YOUR OBJECTIVE:
Nothing in the records may change. Output them all exactly.

(DATASET CONTENT begins)

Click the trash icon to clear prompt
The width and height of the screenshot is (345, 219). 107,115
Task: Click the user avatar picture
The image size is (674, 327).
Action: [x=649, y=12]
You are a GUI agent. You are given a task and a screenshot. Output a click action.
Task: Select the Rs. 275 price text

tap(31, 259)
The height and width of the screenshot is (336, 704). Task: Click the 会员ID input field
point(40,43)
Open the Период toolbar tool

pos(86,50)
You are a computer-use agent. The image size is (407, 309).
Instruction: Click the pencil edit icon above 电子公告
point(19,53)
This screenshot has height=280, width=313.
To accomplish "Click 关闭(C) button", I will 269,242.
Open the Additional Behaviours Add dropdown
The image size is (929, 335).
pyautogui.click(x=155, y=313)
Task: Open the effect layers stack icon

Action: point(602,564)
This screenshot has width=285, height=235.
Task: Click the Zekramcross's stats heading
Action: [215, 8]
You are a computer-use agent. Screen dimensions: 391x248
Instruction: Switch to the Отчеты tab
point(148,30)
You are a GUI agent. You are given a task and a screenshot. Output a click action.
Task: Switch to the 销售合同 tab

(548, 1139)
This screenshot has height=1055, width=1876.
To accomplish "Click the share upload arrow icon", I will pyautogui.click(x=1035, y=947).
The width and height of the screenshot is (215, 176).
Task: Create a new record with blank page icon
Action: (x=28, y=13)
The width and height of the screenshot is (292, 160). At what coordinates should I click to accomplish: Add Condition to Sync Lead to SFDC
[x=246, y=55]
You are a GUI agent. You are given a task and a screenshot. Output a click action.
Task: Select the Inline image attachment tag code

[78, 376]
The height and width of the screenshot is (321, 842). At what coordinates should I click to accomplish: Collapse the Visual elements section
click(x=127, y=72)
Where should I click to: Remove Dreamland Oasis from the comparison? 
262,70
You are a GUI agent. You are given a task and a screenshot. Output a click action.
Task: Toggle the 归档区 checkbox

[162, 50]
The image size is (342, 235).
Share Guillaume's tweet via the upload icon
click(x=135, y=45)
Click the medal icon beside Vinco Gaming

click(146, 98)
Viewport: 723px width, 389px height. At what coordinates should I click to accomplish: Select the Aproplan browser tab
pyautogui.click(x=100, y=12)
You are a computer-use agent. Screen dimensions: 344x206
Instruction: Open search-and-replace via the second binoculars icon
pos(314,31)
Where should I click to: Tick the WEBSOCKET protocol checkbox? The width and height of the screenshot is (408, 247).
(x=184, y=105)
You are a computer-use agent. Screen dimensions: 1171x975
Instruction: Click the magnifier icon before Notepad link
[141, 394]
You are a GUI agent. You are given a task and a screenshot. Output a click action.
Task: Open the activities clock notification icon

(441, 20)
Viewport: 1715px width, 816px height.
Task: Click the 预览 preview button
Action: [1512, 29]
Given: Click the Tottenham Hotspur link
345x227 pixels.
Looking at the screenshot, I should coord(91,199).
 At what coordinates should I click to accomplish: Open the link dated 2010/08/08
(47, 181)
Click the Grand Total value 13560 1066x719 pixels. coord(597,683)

(DATASET CONTENT ends)

ANSWER TO THIS EXERCISE:
Click the trash icon to clear prompt
The width and height of the screenshot is (345, 219). 107,115
Task: Click the user avatar picture
The image size is (674, 327).
Action: [x=649, y=12]
You are a GUI agent. You are given a task and a screenshot. Output a click action.
Task: Select the Rs. 275 price text

tap(31, 259)
The height and width of the screenshot is (336, 704). Task: Click the 会员ID input field
point(40,43)
Open the Период toolbar tool

pos(86,50)
You are a computer-use agent. The image size is (407, 309).
Instruction: Click the pencil edit icon above 电子公告
point(19,53)
This screenshot has height=280, width=313.
To accomplish "Click 关闭(C) button", I will 269,242.
Open the Additional Behaviours Add dropdown
The image size is (929, 335).
pyautogui.click(x=155, y=313)
Task: Open the effect layers stack icon

Action: point(602,564)
This screenshot has width=285, height=235.
Task: Click the Zekramcross's stats heading
Action: [215, 8]
You are a computer-use agent. Screen dimensions: 391x248
Instruction: Switch to the Отчеты tab
point(148,30)
You are a GUI agent. You are given a task and a screenshot. Output a click action.
Task: Switch to the 销售合同 tab

(548, 1139)
This screenshot has height=1055, width=1876.
To accomplish "Click the share upload arrow icon", I will pyautogui.click(x=1035, y=947).
The width and height of the screenshot is (215, 176).
Task: Create a new record with blank page icon
Action: (x=28, y=13)
The width and height of the screenshot is (292, 160). At what coordinates should I click to accomplish: Add Condition to Sync Lead to SFDC
[x=246, y=55]
You are a GUI agent. You are given a task and a screenshot. Output a click action.
Task: Select the Inline image attachment tag code

[78, 376]
The height and width of the screenshot is (321, 842). At what coordinates should I click to accomplish: Collapse the Visual elements section
click(x=127, y=72)
Where should I click to: Remove Dreamland Oasis from the comparison? 
262,70
You are a GUI agent. You are given a task and a screenshot. Output a click action.
Task: Toggle the 归档区 checkbox

[162, 50]
The image size is (342, 235).
Share Guillaume's tweet via the upload icon
click(x=135, y=45)
Click the medal icon beside Vinco Gaming

click(146, 98)
Viewport: 723px width, 389px height. At what coordinates should I click to accomplish: Select the Aproplan browser tab
pyautogui.click(x=100, y=12)
You are a computer-use agent. Screen dimensions: 344x206
Instruction: Open search-and-replace via the second binoculars icon
pos(314,31)
Where should I click to: Tick the WEBSOCKET protocol checkbox? The width and height of the screenshot is (408, 247).
(x=184, y=105)
You are a computer-use agent. Screen dimensions: 1171x975
Instruction: Click the magnifier icon before Notepad link
[141, 394]
You are a GUI agent. You are given a task and a screenshot. Output a click action.
Task: Open the activities clock notification icon

(441, 20)
Viewport: 1715px width, 816px height.
Task: Click the 预览 preview button
Action: [1512, 29]
Given: Click the Tottenham Hotspur link
345x227 pixels.
Looking at the screenshot, I should coord(91,199).
 At what coordinates should I click to accomplish: Open the link dated 2010/08/08
(47, 181)
Click the Grand Total value 13560 1066x719 pixels. coord(597,683)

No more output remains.